2003 Mid-American Conference baseball tournament
- Teams: 6
- Format: Double-elimination
- Finals site: Gene Michael Field; Kent, OH;
- Champions: Eastern Michigan (3rd title)
- Winning coach: Roger Coryell (1st title)
- MVP: Brian Bixler (Eastern Michigan)

= 2003 Mid-American Conference baseball tournament =

American collegiate baseball tournament

The 2003 Mid-American Conference baseball tournament took place in May 2003. The top six regular season finishers met in the double-elimination tournament held at Gene Michael Field on the campus of Kent State University in Kent, Ohio. This was the fifteenth Mid-American Conference postseason tournament to determine a champion. Fourth seed won their third tournament championship, and first since the event resumed in 1992, to earn the conference's automatic bid to the 2003 NCAA Division I baseball tournament.

== Seeding and format ==
The winner of each division claimed the top two seeds, while the next four finishers based on conference winning percentage only, regardless of division, participated in the tournament. The teams played double-elimination tournament. This was the sixth year of the six team tournament.

### PROVIDED RECORDS
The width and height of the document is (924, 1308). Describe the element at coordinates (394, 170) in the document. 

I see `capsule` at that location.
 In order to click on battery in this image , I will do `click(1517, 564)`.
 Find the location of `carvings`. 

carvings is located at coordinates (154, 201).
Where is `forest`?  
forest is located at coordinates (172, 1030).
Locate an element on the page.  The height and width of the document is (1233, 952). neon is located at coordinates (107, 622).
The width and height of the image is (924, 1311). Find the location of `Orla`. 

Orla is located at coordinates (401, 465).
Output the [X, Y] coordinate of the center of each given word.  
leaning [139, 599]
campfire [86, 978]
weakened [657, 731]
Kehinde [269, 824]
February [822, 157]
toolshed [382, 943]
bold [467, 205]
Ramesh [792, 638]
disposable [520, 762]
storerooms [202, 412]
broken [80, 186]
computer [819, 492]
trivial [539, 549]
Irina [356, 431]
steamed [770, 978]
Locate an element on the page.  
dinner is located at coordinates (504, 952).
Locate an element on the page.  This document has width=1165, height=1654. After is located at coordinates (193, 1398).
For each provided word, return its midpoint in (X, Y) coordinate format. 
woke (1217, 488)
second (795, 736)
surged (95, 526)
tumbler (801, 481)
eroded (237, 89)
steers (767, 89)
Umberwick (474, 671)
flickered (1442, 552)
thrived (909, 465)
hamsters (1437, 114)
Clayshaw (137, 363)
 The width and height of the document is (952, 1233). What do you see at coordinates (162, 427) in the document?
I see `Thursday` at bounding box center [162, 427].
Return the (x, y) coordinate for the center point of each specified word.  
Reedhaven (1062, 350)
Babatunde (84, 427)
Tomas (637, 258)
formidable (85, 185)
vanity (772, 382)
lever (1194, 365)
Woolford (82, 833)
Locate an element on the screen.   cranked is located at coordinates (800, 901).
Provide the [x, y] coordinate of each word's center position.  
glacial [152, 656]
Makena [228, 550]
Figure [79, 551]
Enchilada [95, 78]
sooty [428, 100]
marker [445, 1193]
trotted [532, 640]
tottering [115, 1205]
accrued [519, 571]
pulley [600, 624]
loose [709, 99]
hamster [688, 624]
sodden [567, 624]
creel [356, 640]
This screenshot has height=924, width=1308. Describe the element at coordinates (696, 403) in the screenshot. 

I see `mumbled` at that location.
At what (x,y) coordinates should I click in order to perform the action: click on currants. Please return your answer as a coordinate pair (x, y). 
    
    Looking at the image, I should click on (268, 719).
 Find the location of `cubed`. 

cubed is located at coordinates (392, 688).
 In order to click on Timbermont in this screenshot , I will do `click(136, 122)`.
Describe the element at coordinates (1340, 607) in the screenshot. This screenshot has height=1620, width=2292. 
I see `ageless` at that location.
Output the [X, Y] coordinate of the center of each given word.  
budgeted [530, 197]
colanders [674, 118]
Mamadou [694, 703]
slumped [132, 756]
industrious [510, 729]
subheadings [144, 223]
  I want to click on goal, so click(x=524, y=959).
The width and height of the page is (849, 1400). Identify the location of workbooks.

### EXPLORE THE MATERIAL
1. Reproduce the passage of the tournament article starting with "American collegiate baseball" and going on through "six team tournament.".
2. Answer these questions from the tournament article:
(a) At what venue was the tournament held?
(b) Who was named the tournament's MVP?
(c) In which year of the six-team format did this tournament fall?
3. According to the tournament article, on what basis were the four teams other than the division winners selected for the tournament?

### YOUR WRITTEN ANSWERS
1.
American collegiate baseball tournament

The 2003 Mid-American Conference baseball tournament took place in May 2003. The top six regular season finishers met in the double-elimination tournament held at Gene Michael Field on the campus of Kent State University in Kent, Ohio. This was the fifteenth Mid-American Conference postseason tournament to determine a champion. Fourth seed won their third tournament championship, and first since the event resumed in 1992, to earn the conference's automatic bid to the 2003 NCAA Division I baseball tournament.

== Seeding and format ==
The winner of each division claimed the top two seeds, while the next four finishers based on conference winning percentage only, regardless of division, participated in the tournament. The teams played double-elimination tournament. This was the sixth year of the six team tournament.

2.
(a) Gene Michael Field, on the campus of Kent State University in Kent, Ohio.
(b) Brian Bixler of Eastern Michigan.
(c) The sixth year.

3. The two division winners claimed the top two seeds. The remaining four places went to the next four finishers, ranked solely by conference winning percentage and without regard to division.